**Work task**
The entire set of lines below should be copied exactly.

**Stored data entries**

======

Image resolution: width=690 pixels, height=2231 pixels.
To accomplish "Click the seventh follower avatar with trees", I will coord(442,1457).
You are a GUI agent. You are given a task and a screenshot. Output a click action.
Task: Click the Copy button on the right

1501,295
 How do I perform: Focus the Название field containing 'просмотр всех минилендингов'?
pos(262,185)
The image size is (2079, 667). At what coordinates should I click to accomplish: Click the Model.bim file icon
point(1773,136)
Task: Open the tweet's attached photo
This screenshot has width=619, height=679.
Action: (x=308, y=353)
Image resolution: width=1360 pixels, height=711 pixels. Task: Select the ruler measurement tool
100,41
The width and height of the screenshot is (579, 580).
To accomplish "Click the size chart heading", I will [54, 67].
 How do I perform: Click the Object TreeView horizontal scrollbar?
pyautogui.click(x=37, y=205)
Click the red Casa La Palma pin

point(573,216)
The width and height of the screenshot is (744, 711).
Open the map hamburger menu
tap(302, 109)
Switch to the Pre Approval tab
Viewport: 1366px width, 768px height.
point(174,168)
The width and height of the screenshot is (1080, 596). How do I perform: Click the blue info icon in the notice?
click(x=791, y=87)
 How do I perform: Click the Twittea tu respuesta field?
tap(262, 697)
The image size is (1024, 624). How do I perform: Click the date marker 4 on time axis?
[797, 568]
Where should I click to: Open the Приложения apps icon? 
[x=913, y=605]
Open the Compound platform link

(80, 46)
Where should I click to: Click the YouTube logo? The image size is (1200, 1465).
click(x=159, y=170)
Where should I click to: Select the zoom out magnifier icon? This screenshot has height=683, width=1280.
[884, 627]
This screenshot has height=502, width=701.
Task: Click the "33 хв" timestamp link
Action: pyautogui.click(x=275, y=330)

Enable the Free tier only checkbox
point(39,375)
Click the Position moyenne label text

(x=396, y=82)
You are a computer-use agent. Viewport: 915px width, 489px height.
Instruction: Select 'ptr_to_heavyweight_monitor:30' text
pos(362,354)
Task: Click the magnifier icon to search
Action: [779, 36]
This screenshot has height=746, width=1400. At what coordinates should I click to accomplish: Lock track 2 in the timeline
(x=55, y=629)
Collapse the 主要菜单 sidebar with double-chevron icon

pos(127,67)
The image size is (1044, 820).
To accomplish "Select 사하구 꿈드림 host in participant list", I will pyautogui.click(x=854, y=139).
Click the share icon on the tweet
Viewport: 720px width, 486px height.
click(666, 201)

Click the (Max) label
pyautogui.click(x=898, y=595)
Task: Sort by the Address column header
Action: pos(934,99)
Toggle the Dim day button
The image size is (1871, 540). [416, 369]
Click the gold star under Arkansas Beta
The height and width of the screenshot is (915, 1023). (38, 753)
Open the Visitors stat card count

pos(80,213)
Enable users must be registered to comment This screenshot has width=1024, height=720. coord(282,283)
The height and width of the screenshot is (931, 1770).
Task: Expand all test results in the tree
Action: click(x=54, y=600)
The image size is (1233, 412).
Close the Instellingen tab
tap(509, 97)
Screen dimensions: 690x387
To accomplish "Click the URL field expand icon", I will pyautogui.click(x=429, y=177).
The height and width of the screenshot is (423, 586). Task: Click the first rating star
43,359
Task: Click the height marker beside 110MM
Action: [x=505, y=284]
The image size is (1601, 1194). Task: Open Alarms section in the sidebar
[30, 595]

======

**Task solution**
Image resolution: width=690 pixels, height=2231 pixels.
To accomplish "Click the seventh follower avatar with trees", I will coord(442,1457).
You are a GUI agent. You are given a task and a screenshot. Output a click action.
Task: Click the Copy button on the right

1501,295
 How do I perform: Focus the Название field containing 'просмотр всех минилендингов'?
pos(262,185)
The image size is (2079, 667). At what coordinates should I click to accomplish: Click the Model.bim file icon
point(1773,136)
Task: Open the tweet's attached photo
This screenshot has width=619, height=679.
Action: (x=308, y=353)
Image resolution: width=1360 pixels, height=711 pixels. Task: Select the ruler measurement tool
100,41
The width and height of the screenshot is (579, 580).
To accomplish "Click the size chart heading", I will [54, 67].
 How do I perform: Click the Object TreeView horizontal scrollbar?
pyautogui.click(x=37, y=205)
Click the red Casa La Palma pin

point(573,216)
The width and height of the screenshot is (744, 711).
Open the map hamburger menu
tap(302, 109)
Switch to the Pre Approval tab
Viewport: 1366px width, 768px height.
point(174,168)
The width and height of the screenshot is (1080, 596). How do I perform: Click the blue info icon in the notice?
click(x=791, y=87)
 How do I perform: Click the Twittea tu respuesta field?
tap(262, 697)
The image size is (1024, 624). How do I perform: Click the date marker 4 on time axis?
[797, 568]
Where should I click to: Open the Приложения apps icon? 
[x=913, y=605]
Open the Compound platform link

(80, 46)
Where should I click to: Click the YouTube logo? The image size is (1200, 1465).
click(x=159, y=170)
Where should I click to: Select the zoom out magnifier icon? This screenshot has height=683, width=1280.
[884, 627]
This screenshot has height=502, width=701.
Task: Click the "33 хв" timestamp link
Action: pyautogui.click(x=275, y=330)

Enable the Free tier only checkbox
point(39,375)
Click the Position moyenne label text

(x=396, y=82)
You are a computer-use agent. Viewport: 915px width, 489px height.
Instruction: Select 'ptr_to_heavyweight_monitor:30' text
pos(362,354)
Task: Click the magnifier icon to search
Action: [779, 36]
This screenshot has height=746, width=1400. At what coordinates should I click to accomplish: Lock track 2 in the timeline
(x=55, y=629)
Collapse the 主要菜单 sidebar with double-chevron icon

pos(127,67)
The image size is (1044, 820).
To accomplish "Select 사하구 꿈드림 host in participant list", I will pyautogui.click(x=854, y=139).
Click the share icon on the tweet
Viewport: 720px width, 486px height.
click(666, 201)

Click the (Max) label
pyautogui.click(x=898, y=595)
Task: Sort by the Address column header
Action: pos(934,99)
Toggle the Dim day button
The image size is (1871, 540). [416, 369]
Click the gold star under Arkansas Beta
The height and width of the screenshot is (915, 1023). (38, 753)
Open the Visitors stat card count

pos(80,213)
Enable users must be registered to comment This screenshot has width=1024, height=720. coord(282,283)
The height and width of the screenshot is (931, 1770).
Task: Expand all test results in the tree
Action: click(x=54, y=600)
The image size is (1233, 412).
Close the Instellingen tab
tap(509, 97)
Screen dimensions: 690x387
To accomplish "Click the URL field expand icon", I will pyautogui.click(x=429, y=177).
The height and width of the screenshot is (423, 586). Task: Click the first rating star
43,359
Task: Click the height marker beside 110MM
Action: [x=505, y=284]
The image size is (1601, 1194). Task: Open Alarms section in the sidebar
[30, 595]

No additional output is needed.